The point of the study is not that vitamin B2 is dangerous, because we absolutely need it to live. However, the protection that the vitamin gives cancer cells means it's likely more difficult for drugs to take out those harmful cells.

There's a tricky balance to be found, because ferroptosis isn't necessarily bad either – it's useful at the right time for clearing out biological waste.

The next step will be to figure out how to specifically target this machinery in cancer cells.

Further down the line, something similar to roseoflavin, but custom-made to disrupt cancer cells' access to vitamin B2, could lead to better treatments for killing tumors.

And there's lots of scope for extending the research further, too.

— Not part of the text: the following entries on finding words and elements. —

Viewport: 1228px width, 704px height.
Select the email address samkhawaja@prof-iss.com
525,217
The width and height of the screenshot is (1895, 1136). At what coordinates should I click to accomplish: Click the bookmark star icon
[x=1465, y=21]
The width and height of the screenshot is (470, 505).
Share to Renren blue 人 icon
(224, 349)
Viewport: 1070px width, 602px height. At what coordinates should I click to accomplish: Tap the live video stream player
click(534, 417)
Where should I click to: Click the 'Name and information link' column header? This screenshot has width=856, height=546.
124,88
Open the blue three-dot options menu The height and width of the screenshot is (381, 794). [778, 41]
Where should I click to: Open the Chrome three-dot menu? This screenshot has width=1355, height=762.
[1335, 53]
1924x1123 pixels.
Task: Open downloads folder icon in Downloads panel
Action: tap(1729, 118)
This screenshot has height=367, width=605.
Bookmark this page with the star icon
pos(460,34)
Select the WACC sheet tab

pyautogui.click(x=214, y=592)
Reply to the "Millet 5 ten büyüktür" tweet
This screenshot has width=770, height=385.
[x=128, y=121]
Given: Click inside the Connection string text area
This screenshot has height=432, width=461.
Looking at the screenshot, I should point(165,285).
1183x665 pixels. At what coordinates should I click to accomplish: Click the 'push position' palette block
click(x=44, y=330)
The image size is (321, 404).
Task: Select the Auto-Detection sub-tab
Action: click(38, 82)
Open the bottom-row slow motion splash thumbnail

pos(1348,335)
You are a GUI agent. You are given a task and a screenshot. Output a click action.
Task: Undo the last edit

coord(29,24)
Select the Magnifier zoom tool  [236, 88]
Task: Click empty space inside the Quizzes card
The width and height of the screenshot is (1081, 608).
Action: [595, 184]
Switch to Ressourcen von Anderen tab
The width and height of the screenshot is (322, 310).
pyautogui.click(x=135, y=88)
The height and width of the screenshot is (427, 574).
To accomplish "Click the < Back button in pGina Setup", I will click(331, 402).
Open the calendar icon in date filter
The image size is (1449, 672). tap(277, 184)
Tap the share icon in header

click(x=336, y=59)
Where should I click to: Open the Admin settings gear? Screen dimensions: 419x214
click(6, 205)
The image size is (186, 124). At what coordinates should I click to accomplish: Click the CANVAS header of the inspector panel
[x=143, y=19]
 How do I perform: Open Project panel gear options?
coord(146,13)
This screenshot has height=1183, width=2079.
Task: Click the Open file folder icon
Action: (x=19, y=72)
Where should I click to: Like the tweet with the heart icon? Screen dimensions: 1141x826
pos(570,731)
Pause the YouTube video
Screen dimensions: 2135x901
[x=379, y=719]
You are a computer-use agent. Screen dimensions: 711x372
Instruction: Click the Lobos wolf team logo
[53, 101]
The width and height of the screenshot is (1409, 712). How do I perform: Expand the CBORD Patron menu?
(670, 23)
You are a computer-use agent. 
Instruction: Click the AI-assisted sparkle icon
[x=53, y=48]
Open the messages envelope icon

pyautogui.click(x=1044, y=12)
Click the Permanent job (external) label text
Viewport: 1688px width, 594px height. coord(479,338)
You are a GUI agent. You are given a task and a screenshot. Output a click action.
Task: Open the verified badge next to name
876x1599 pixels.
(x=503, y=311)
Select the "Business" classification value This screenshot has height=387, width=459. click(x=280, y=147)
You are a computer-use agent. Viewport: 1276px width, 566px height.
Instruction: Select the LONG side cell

Ferroptosis is triggered by oxidation, a sort of chemical weathering that happens over time. Both oxidative stress and ferroptosis are thought to relate to numerous other conditions besides cancer.

Related: A Common Vitamin Has a Complicated Link to Cancer, Experts Reveal

Researchers have only really taken notice of ferroptosis in recent years, but it's already been linked to health issues like strokes and neurodegenerative disease.

It's possible that this newly discovered role of B2 in ferroptosis could also have implications for future research into these conditions.

"Ferroptosis is not only relevant to cancer," says biologist José Pedro Friedmann Angeli, from the University of Würzburg.

"Increasing evidence suggests that it also contributes to pathological processes in neurodegenerative diseases and in tissue damage following organ transplantation or ischemia-reperfusion injury."

The research has been published in Nature Cell Biology.